Jetson Xavier NX opens the door for embedded edge computing
devices that demand increased performance but are constrained by
size, weight, power budgets or cost. These include small commercial
robots, drones, intelligent high-resolution sensors for factory
logistics and production lines, optical inspection, network video
recorders, portable medical devices and other industrial IoT
systems.
“AI has become the enabling technology for modern robotics and
embedded devices that will transform industries,” said Deepu Talla,
vice president and general manager of Edge Computing at NVIDIA.
“Many of these devices, based on small form factors and lower
power, were constrained from adding more AI features. Jetson Xavier
NX lets our customers and partners dramatically increase AI
capabilities without increasing the size or power consumption of
the device.”
Jetson Xavier NX delivers up to 14 TOPS (at 10W) or 21 TOPS (at
15W), running multiple neural networks in parallel and processing
data from multiple high-resolution sensors simultaneously in a Nano
form factor (70x45mm). For companies already building embedded
machines, Jetson Xavier NX runs on the same CUDA-X AI™ software
architecture as all Jetson offerings, ensuring rapid time to market
and low development costs.
As part of NVIDIA’s one software architecture approach, Jetson
Xavier NX is supported by NVIDIA JetPack™ software development kit,
which is a complete AI software stack that can run modern and
complex AI networks, accelerated libraries for deep learning as
well as computer vision, computer graphics, multimedia and
more.
Ecosystem Support Jetson Xavier NX is receiving
strong support from the robotics and embedded devices
ecosystem.
“NVIDIA’s embedded Jetson products have been accelerating the
research, development and deployment of embedded AI solutions on
Lockheed Martin’s platforms,” said Lee Ritholtz, director and chief
architect of Applied Artificial Intelligence at Lockheed Martin.
“With Jetson Xavier NX’s exceptional performance, small form factor
and low power, we will be able to do more processing in real time
at the edge than ever before.”
“Our goal is to dramatically increase the quality and accuracy
of our optical inspection system and accelerate our move towards
industry 4.0,” said Otsuka Hiroshi, CEO of Musashi Seimitsu.
“NVIDIA Jetson Xavier NX gives us the compute capabilities to
improve our visual inspection capabilities without increasing the
size and power of our optical inspection system.”
NVIDIA also announced today that it topped all five benchmarks
measuring the performance of AI inference workloads in data centers
and at the edge — building on the company’s equally strong position
in recent benchmarks measuring AI training. The results of MLPerf
Inference 0.5, the industry’s first independent AI benchmark for
inference, demonstrate the inference capabilities of NVIDIA Turing™
GPUs for data centers and the NVIDIA Xavier™ system-on-a-chip for
edge. The Jetson Xavier NX module is built around a new low-power
version of the Xavier SoC used in these benchmarks.

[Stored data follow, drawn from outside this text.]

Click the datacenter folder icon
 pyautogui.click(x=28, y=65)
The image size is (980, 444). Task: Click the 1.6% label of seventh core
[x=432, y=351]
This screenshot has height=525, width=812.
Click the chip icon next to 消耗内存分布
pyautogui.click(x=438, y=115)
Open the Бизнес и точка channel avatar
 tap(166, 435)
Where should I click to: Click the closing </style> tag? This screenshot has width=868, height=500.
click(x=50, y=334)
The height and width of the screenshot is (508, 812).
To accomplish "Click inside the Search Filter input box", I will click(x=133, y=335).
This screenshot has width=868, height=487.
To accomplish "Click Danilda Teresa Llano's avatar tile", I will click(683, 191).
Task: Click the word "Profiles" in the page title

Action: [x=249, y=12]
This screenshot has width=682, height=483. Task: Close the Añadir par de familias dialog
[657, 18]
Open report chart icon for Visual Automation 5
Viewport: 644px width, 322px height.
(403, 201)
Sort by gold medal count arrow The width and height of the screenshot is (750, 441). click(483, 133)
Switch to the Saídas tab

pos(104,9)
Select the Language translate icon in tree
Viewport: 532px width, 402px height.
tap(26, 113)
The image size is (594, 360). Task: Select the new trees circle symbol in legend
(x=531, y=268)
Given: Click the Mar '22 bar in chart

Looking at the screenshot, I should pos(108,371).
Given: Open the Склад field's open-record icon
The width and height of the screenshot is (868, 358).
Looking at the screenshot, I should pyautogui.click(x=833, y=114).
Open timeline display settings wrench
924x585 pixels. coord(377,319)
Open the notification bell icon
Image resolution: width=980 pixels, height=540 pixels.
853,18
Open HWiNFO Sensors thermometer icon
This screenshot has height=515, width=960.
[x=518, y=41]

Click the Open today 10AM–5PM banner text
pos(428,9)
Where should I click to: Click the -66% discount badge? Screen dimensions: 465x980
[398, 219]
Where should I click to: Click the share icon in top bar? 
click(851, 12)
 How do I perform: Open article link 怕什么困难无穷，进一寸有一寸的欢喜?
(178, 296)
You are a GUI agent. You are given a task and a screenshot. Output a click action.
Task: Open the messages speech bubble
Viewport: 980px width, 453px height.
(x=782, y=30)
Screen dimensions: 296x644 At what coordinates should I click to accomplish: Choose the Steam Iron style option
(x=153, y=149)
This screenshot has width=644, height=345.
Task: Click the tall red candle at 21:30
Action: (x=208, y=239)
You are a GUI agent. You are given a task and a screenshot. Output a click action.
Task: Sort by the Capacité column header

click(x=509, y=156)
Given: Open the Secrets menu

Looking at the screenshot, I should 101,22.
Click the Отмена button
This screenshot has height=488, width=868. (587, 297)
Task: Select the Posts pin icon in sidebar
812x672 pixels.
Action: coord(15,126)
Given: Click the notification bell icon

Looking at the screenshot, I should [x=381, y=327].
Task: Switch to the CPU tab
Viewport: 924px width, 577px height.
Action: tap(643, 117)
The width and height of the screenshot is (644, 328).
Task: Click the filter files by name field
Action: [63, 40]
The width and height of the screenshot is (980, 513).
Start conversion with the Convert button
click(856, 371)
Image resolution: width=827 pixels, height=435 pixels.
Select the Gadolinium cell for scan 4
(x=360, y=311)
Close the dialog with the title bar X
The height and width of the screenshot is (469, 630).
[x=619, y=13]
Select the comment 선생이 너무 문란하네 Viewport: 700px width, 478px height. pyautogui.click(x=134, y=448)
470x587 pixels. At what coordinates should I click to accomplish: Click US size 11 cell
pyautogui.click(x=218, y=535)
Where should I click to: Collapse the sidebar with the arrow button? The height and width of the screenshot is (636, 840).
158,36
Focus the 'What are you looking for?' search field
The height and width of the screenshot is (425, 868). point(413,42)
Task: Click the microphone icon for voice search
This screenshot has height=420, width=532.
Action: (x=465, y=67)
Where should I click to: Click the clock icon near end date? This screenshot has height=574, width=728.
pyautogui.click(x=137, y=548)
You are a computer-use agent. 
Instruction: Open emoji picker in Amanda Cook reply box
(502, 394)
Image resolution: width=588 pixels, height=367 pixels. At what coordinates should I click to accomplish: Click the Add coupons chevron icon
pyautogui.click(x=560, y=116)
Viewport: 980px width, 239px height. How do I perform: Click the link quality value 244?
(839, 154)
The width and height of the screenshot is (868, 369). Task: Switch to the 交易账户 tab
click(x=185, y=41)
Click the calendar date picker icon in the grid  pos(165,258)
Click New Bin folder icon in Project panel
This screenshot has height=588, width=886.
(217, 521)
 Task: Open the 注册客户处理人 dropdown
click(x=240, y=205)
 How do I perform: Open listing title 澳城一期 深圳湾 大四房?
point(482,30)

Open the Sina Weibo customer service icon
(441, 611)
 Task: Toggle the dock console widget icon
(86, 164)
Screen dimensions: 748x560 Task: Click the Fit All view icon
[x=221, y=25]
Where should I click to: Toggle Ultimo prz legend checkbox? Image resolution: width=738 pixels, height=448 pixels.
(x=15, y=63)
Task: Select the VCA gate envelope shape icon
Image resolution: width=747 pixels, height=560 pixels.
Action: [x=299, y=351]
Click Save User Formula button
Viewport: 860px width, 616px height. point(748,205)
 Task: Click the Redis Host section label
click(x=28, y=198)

“In a world where AI chips are announced on what seems like a
daily basis, I believe NVIDIA raised the bar with its Jetson Xavier
NX — showing that exceptional performance at small size and low
power, together with a consistent and powerful software
architecture, is what matters in embedded edge computing,” said
Patrick Moorhead, president and principal analyst of Moor Insights
& Strategy.
Jetson Xavier NX module specifications:
- GPU: NVIDIA Volta with 384 NVIDIA CUDA cores and 48 Tensor
Cores, plus 2x NVDLA
- CPU: 6-core Carmel Arm 64-bit CPU, 6MB L2 + 4MB L3
- Video: 2x 4K30 Encode and 2x 4K60 Decode
- Camera: Up to six CSI cameras (36 via virtual channels); 12
lanes (3x4 or 6x2) MIPI CSI-2
- Memory: 8GB 128-bit LPDDR4x; 51.2GB/second
- Connectivity: Gigabit Ethernet
- OS Support: Ubuntu-based Linux
- Module Size: 70x45mm
Jetson Xavier NX is the latest addition to the Jetson family,
which includes Jetson Nano™, the Jetson AGX Xavier™ series and the
Jetson TX2 series. Jetson Xavier NX offers a rich set of IOs, from
high-speed CSI and PCIe to low-speed I2Cs and GPIOs. Compatibility
with many peripherals and sensors, together with its small form
factor and big performance, will bring new capabilities to embedded
AI and industrial IoT systems.
Jetson Xavier NX is also pin-compatible with Jetson Nano,
allowing shared hardware designs and those with Jetson Nano carrier
boards and systems to upgrade to Jetson Xavier NX. It also supports
all major AI frameworks, including TensorFlow, PyTorch, MxNet,
Caffe and others.
Priced at $399, the Jetson Xavier NX module will be available in
March from NVIDIA’s distribution channels for companies looking to
create high-volume production edge systems. Developers can begin
application development today using the Jetson AGX Xavier Developer
Kit with a software patch to emulate Jetson Xavier NX.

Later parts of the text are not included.